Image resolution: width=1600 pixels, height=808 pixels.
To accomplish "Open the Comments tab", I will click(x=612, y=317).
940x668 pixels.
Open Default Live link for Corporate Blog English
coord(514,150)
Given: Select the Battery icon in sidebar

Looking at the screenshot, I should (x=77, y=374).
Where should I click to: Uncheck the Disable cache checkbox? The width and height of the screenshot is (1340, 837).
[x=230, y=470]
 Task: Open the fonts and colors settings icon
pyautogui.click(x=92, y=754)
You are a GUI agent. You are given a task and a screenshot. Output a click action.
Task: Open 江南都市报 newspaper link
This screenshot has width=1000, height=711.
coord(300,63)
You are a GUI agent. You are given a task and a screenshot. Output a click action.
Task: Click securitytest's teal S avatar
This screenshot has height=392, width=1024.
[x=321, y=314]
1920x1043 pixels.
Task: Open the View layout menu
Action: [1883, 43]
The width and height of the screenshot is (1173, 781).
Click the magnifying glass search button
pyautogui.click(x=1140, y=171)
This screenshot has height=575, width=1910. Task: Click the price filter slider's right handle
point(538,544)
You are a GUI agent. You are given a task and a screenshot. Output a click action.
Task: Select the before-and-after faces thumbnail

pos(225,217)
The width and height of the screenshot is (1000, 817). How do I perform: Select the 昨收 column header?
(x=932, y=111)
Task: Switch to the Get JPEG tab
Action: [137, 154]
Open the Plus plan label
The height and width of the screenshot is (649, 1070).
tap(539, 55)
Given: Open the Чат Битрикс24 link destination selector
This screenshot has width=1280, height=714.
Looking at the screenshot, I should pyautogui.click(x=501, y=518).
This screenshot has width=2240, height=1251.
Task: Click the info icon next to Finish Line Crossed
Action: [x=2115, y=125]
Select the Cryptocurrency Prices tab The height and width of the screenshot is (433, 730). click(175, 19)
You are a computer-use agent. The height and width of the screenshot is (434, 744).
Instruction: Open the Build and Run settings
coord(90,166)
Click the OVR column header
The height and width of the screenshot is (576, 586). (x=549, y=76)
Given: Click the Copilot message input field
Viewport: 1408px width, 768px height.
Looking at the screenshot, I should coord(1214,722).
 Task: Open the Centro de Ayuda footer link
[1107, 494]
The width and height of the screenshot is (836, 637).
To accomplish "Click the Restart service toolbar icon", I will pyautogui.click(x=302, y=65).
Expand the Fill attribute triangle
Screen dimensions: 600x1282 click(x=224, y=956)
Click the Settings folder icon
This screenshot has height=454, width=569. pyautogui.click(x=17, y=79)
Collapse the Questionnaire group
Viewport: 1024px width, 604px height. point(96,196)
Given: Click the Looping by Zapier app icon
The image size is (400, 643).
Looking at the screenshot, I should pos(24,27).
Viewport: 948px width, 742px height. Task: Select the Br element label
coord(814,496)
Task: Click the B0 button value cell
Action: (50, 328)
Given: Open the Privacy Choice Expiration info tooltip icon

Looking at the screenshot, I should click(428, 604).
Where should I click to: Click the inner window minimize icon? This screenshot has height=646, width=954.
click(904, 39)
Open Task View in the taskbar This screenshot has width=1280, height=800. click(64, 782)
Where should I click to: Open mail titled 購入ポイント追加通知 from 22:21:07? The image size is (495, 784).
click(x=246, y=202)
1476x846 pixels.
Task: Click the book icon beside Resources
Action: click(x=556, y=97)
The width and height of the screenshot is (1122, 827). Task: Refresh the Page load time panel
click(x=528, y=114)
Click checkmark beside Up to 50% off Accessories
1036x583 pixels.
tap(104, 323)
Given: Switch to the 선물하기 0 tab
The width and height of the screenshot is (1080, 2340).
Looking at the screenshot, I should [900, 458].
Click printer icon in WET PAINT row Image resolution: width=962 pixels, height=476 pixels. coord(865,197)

*PROBLEM*. Look above for the line with "Where should I click to: Click" and the line with "Open Task View"; transcribe both and all lines in between, exactly, and nothing else.

*ANSWER FOR THIS EXERCISE*.
Where should I click to: Click the inner window minimize icon? This screenshot has height=646, width=954.
click(904, 39)
Open Task View in the taskbar This screenshot has width=1280, height=800. click(64, 782)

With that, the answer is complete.